Source information section start

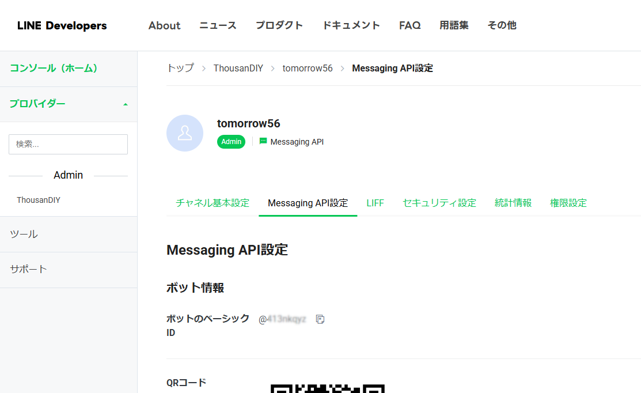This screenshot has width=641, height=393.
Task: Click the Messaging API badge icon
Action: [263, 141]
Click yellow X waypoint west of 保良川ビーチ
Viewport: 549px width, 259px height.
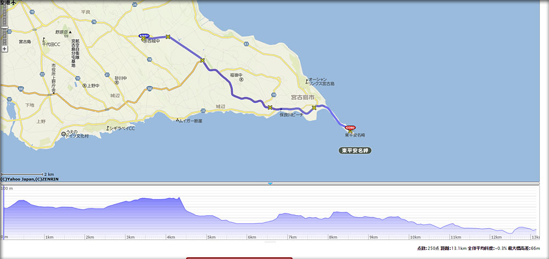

Source information section end
Source information section start

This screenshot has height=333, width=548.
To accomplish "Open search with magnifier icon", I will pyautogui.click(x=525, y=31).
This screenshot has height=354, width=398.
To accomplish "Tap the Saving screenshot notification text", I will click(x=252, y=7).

Source information section end
Source information section start

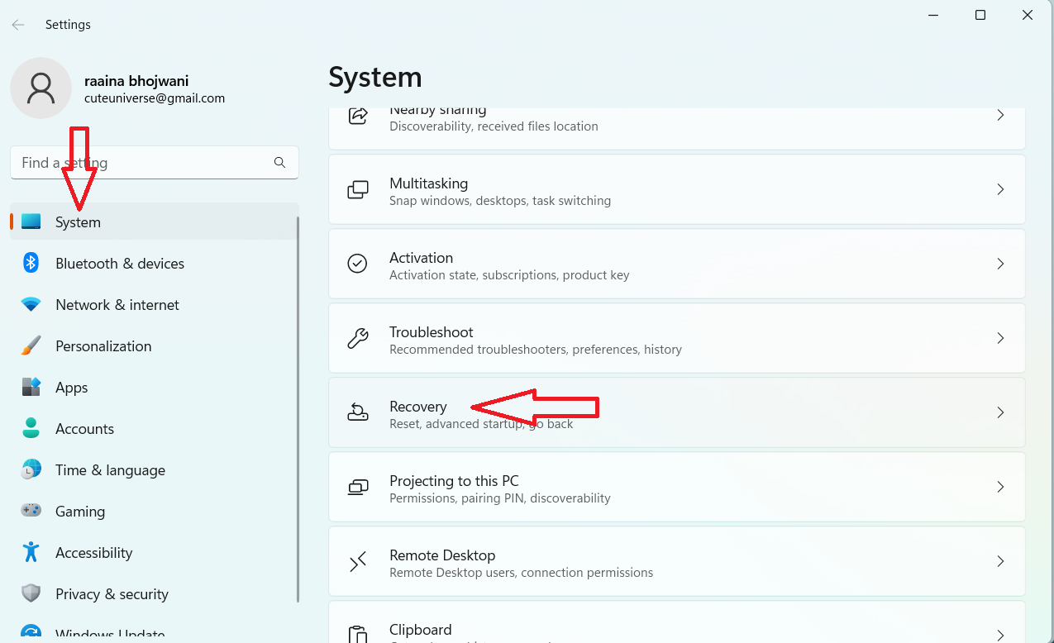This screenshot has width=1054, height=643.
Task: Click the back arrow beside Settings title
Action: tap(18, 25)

Source information section end

* [Assignment]:
Nothing but the lines above from the one containing "Click yellow X waypoint west of 保良川ビーチ" through the one containing "Viewport: 549px width, 259px height." should appear in the answer, each repeated exactly.

* [Result]:
Click yellow X waypoint west of 保良川ビーチ
Viewport: 549px width, 259px height.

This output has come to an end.